Task requirements:
Please rewrite the records below, changing "dropdown" to "drop-down" everywhere it appears and leaving everything else as it is.

== Data

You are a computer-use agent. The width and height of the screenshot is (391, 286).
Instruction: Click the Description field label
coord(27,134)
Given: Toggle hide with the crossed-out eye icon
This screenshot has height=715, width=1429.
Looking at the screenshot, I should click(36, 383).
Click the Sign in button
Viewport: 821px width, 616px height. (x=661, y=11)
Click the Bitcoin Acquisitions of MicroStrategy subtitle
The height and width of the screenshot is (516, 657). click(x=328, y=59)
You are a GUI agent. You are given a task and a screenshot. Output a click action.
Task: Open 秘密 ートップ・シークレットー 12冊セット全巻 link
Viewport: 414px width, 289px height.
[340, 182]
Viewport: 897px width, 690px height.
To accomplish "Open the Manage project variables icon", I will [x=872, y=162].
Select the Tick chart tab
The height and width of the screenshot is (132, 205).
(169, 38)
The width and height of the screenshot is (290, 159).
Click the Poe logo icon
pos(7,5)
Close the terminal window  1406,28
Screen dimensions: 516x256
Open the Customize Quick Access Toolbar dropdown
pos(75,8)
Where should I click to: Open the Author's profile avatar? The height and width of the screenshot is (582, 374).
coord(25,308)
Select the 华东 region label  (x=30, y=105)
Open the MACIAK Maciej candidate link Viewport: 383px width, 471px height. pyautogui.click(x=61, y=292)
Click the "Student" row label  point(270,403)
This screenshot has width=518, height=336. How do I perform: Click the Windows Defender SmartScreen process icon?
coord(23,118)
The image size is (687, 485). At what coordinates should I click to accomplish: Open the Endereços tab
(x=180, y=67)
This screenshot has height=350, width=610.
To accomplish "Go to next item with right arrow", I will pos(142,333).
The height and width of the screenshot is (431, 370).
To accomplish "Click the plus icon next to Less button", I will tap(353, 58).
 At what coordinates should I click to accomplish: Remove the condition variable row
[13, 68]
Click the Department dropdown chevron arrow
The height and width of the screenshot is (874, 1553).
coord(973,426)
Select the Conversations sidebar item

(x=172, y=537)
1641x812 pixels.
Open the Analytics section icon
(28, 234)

====

Correct result:
You are a computer-use agent. The width and height of the screenshot is (391, 286).
Instruction: Click the Description field label
coord(27,134)
Given: Toggle hide with the crossed-out eye icon
This screenshot has height=715, width=1429.
Looking at the screenshot, I should click(36, 383).
Click the Sign in button
Viewport: 821px width, 616px height. (x=661, y=11)
Click the Bitcoin Acquisitions of MicroStrategy subtitle
The height and width of the screenshot is (516, 657). click(x=328, y=59)
You are a GUI agent. You are given a task and a screenshot. Output a click action.
Task: Open 秘密 ートップ・シークレットー 12冊セット全巻 link
Viewport: 414px width, 289px height.
[340, 182]
Viewport: 897px width, 690px height.
To accomplish "Open the Manage project variables icon", I will [x=872, y=162].
Select the Tick chart tab
The height and width of the screenshot is (132, 205).
(169, 38)
The width and height of the screenshot is (290, 159).
Click the Poe logo icon
pos(7,5)
Close the terminal window  1406,28
Screen dimensions: 516x256
Open the Customize Quick Access Toolbar drop-down
pos(75,8)
Where should I click to: Open the Author's profile avatar? The height and width of the screenshot is (582, 374).
coord(25,308)
Select the 华东 region label  (x=30, y=105)
Open the MACIAK Maciej candidate link Viewport: 383px width, 471px height. pyautogui.click(x=61, y=292)
Click the "Student" row label  point(270,403)
This screenshot has width=518, height=336. How do I perform: Click the Windows Defender SmartScreen process icon?
coord(23,118)
The image size is (687, 485). At what coordinates should I click to accomplish: Open the Endereços tab
(x=180, y=67)
This screenshot has height=350, width=610.
To accomplish "Go to next item with right arrow", I will pos(142,333).
The height and width of the screenshot is (431, 370).
To accomplish "Click the plus icon next to Less button", I will tap(353, 58).
 At what coordinates should I click to accomplish: Remove the condition variable row
[13, 68]
Click the Department drop-down chevron arrow
The height and width of the screenshot is (874, 1553).
coord(973,426)
Select the Conversations sidebar item

(x=172, y=537)
1641x812 pixels.
Open the Analytics section icon
(28, 234)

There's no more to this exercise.